Is there a better and more efficient way to the above (ie. intersect the two lists and return a sorted list)?

Note: The goal of the function is to remove the killer moves (primary) found in the moves list and then return a new list with the killer moves first followed with what's list from the original moves list.

Answer 1

To sort list fast try

Collections.sort(List list);

or

Collections.sort(List list,Comparator c)

Answer 2

If your moves is not too big the current implementation looks ok. Its complexity is O(n). Only con here is the space complexity due to three extra lists viz. primary , rest and sorted .

You can save some space complexity by using Collections.sort(List<T> list, Comparator<? super T> c) .

private void sortMoves(final List<Move> moves, final int depth)
{
    Collections.sort(moves, new Comparator<Move>() {
        @Override
        public int compare(Move o1, Move o2) {

            if(killers.primary[depth] != null && moves.get(i).equals(killers.primary[depth])) {

                return 0;
            } else {

                return 1;
            }
        }
    });       
}

This doesn't use any extra space but has time complexity of O(nlog(n)). Additionally, its the implementation is concise.

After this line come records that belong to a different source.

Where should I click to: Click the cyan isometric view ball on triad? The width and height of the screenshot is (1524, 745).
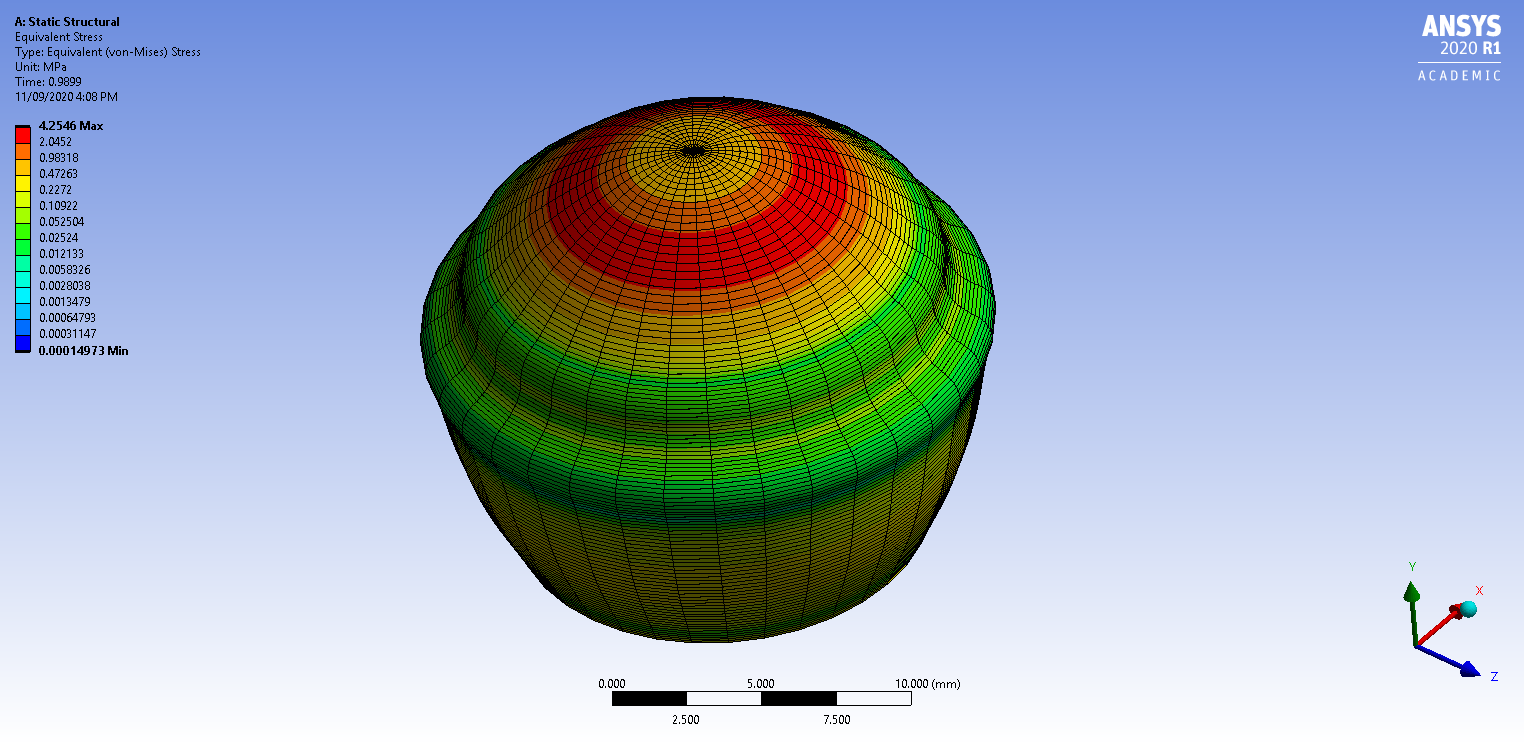click(1468, 608)
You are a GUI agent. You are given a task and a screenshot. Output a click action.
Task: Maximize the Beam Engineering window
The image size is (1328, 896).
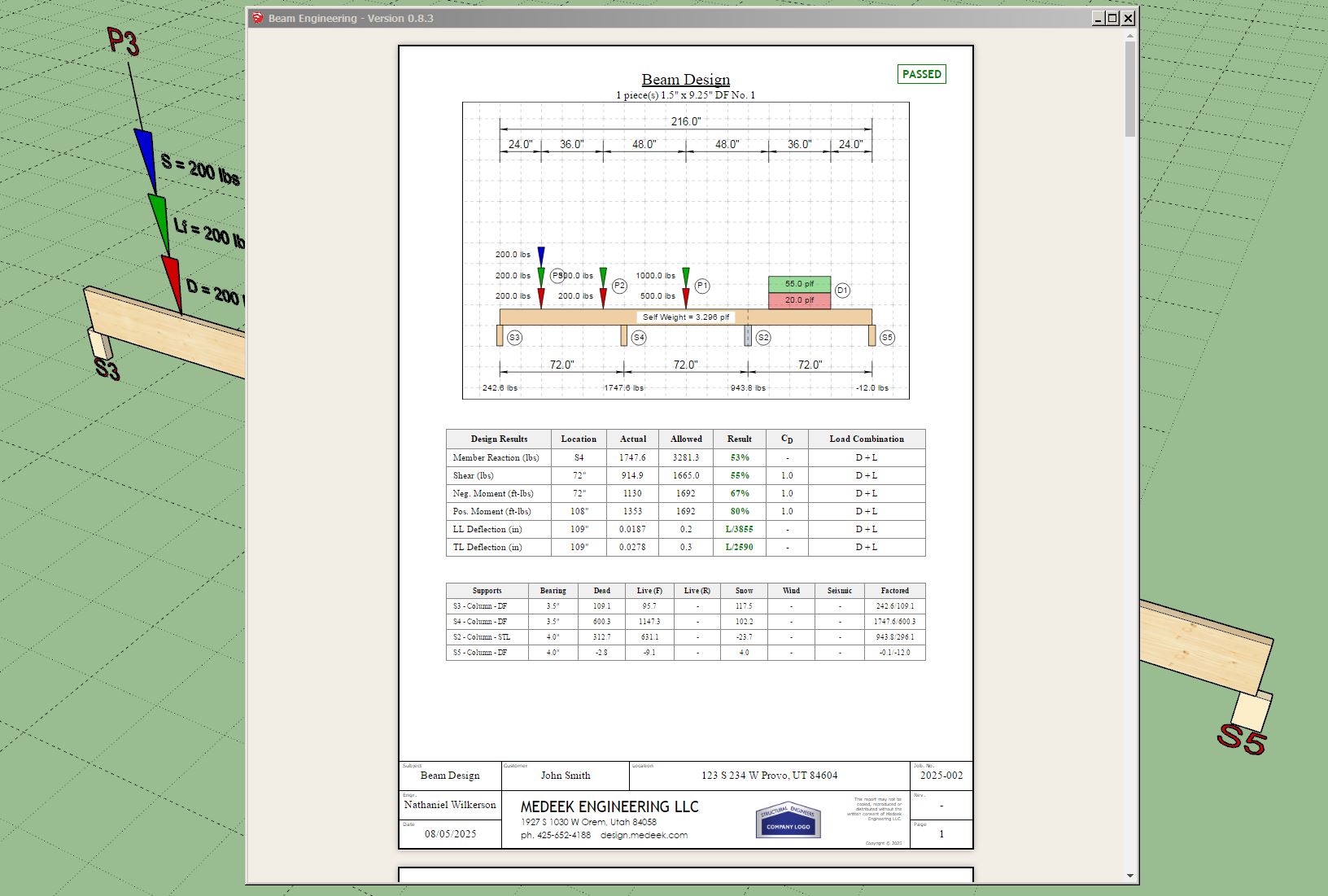click(1112, 18)
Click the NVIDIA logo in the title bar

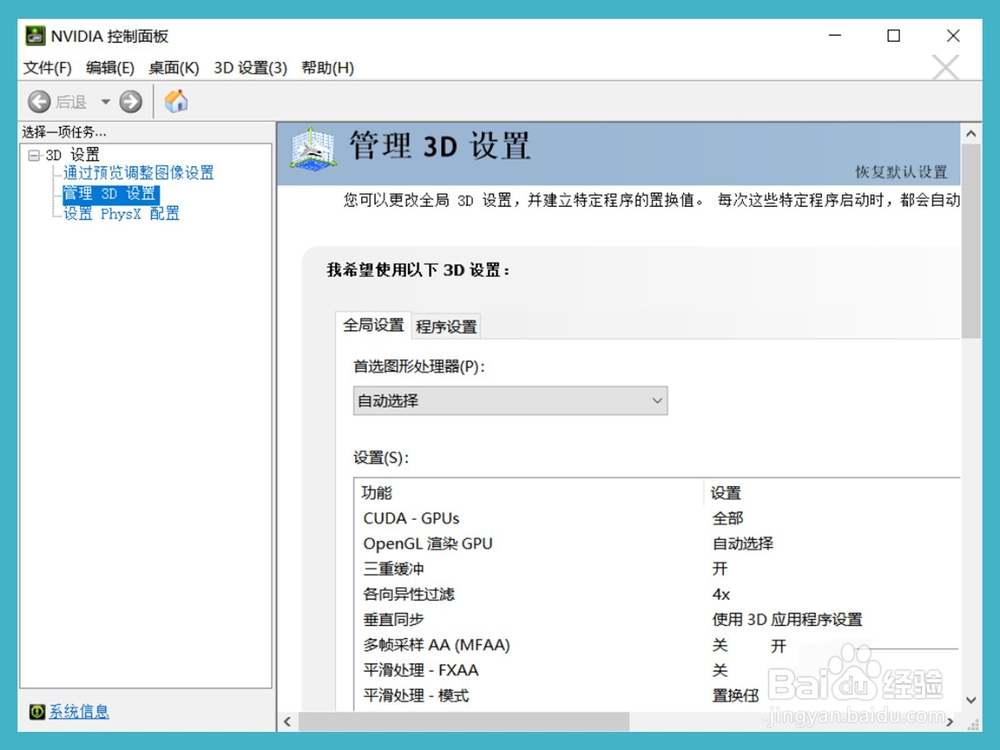32,35
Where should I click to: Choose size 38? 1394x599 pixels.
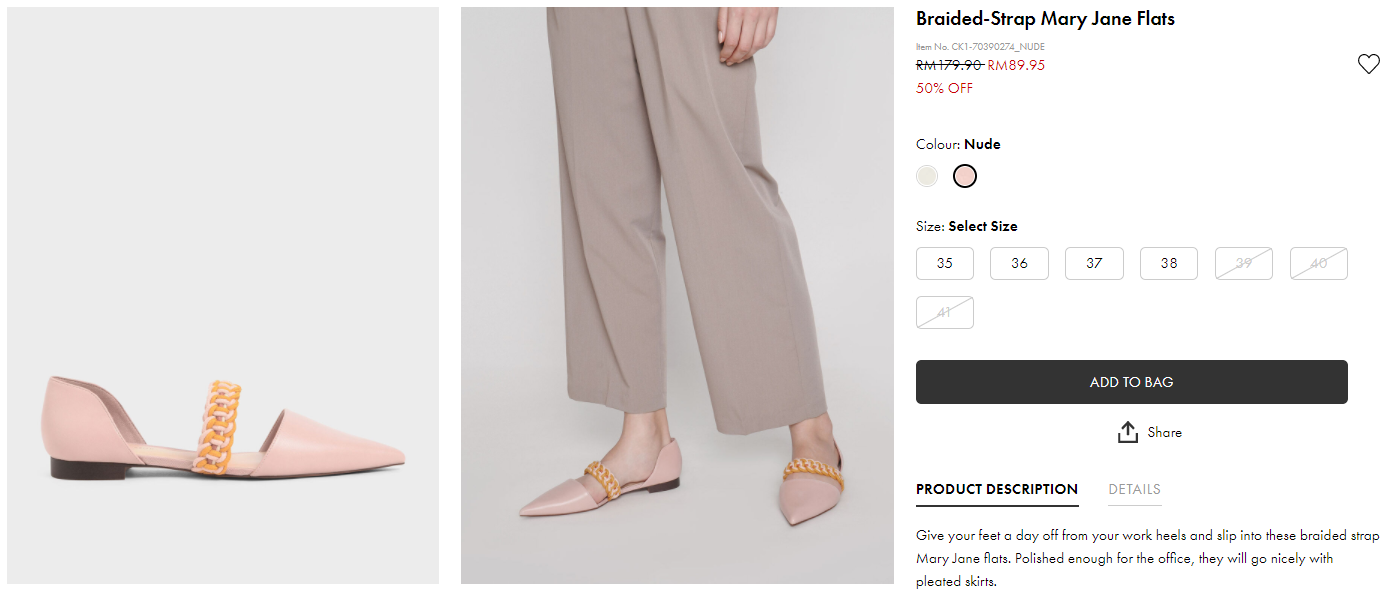tap(1169, 263)
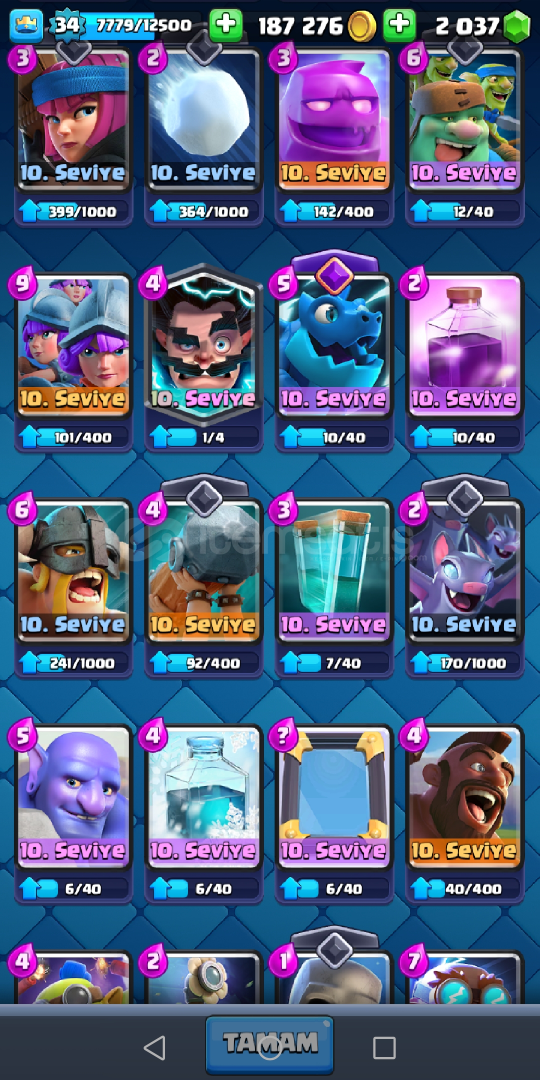Image resolution: width=540 pixels, height=1080 pixels.
Task: Pick the Giant Snowball spell card
Action: (204, 118)
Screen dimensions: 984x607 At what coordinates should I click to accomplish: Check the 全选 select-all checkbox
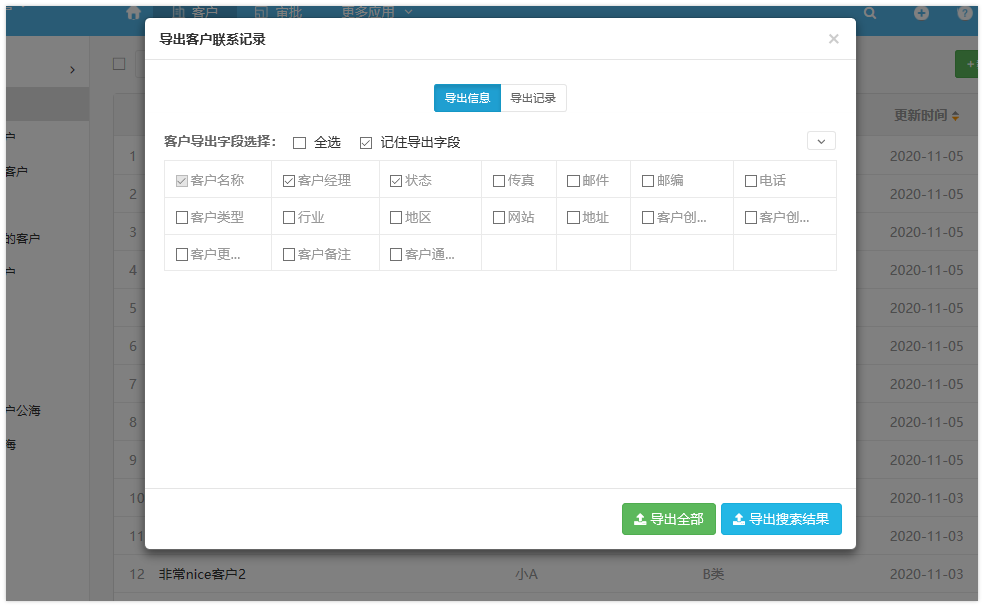click(300, 143)
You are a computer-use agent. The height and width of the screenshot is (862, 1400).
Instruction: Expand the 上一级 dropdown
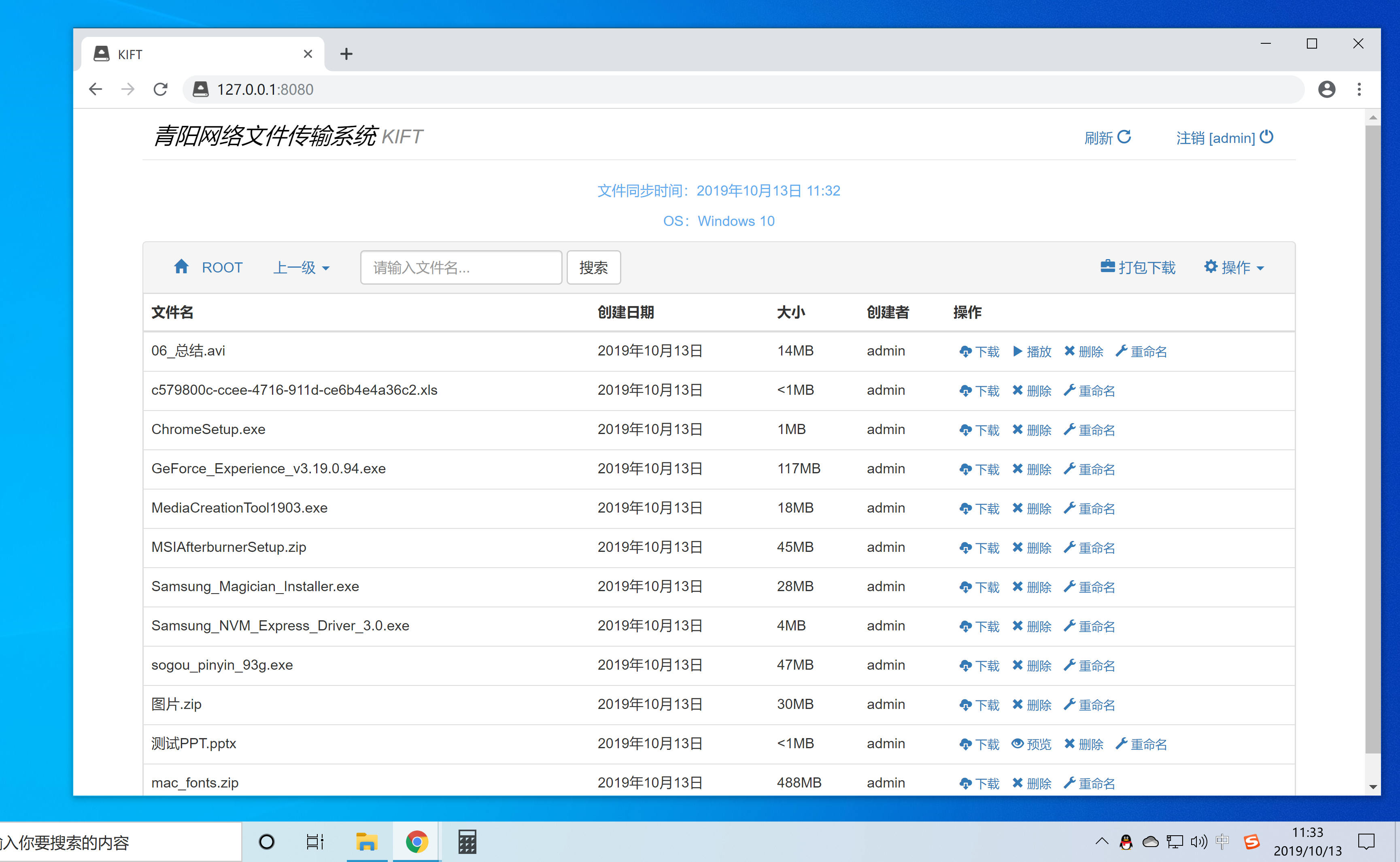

UPDATE: Following is another elegant solution with no extra space complexity and O(n) time complexity.

private void sortMoves(final List<Move> moves, final int depth)
{

    int i = 0;
    int j = moves.size() - 1;

    while(i < j) {

        while(equalsKillersPrimary(moves.get(i), depth))
            i++;

        while(!equalsKillersPrimary(moves.get(j), depth))
            j--;

        swap(moves, i, j);
    }
}

private boolean equalsKillersPrimary(Move move, int depth) {

    return killers.primary[depth] != null && move.equals(killers.primary[depth]);
}

I've left out implementation of swap() for brevity. It simply swaps elements on the given indicies.